However, the term in the sociological sense means that a human being does not merely imitate and that his social responses are not merely spontaneous as those of a slave of habit. It is an attribute that exposes the ‘self of an individual in the society, in spite of such society.
One does not mean by individuality the divergence of the behaviour of the human being from the rest in society; it means, in its true analysis, the power to act according to one’s own consciousness and with his own interpretation of social relationships. As McIver says, the degree in which he possesses and manifests these qualities is the degree in which he possesses individuality.
Individuality, in the sociological sense, is less marked in a primitive society than in the more organized and complex ones. In fact, in a modern complex society there is a greater demand for and recognition of, individuality.
Apart from the fact that even in the expression of our language one distinctly notices the stamp of individuality, and so perhaps in many spheres of life, one cannot afford to disagree with the proposition that it would be a tedious matter to have every member of the society endowed with like capabilities.
If all men were to think alike and to work alike, progress in society would be halted, and this helps to explain why for several centuries man did not advance in civilization by many degrees. One may venture to say that the absence of individuality accounted for the slow advance of the primitive community.
The task of the sociologist is not to find out whether or not a person really enjoys the freedom in society to cultivate his individuality; that is for the politician to build up his polemics upon.

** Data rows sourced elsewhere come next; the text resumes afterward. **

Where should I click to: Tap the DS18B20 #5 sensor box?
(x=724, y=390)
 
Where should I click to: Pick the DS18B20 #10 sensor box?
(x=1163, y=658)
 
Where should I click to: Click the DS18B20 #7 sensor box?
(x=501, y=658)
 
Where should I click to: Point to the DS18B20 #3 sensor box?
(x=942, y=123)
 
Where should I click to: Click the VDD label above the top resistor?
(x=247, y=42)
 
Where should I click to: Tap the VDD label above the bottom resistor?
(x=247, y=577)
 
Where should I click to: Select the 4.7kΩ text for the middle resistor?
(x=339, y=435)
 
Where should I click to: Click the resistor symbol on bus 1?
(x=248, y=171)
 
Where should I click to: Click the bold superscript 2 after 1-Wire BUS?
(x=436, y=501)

But the sociologist most certainly has to take into account the importance of the following questions in his study of the individual – society relationship:
(I) Can any society truly and completely integrate individuals within the social order? One may hold the view that interests of different individuals will always result in conflicts and clashes, and social harmony can hardly be achieved. We may strive to achieve the harmony and the integration which the primitive society knew at least temporarily, but the prominence of the cult of individuality will always be a treat to social integration.
(2) Can any society be allowed to suppress and frustrate individuality, well- established norms and ideals, whether they be folkways, mores or codes, impose a tyranny upon the self and baulk its expansion? So often we hear that creative impulses are being checked by the fixed demands of society and its standards.
Standardization itself can be ruinous of novelty and, without novelty, society tends to remain static. A compromise between the wishes of the society and the urge for individuality must be achieved. It must be remembered that society is a condition for the development of individuality, that is, no individuality divorced from society is worth its salt. Therefore, no society stands to lose in the context of the growth of individuality; on the contrary, individuality in society can in more ways than one help the progress of the society.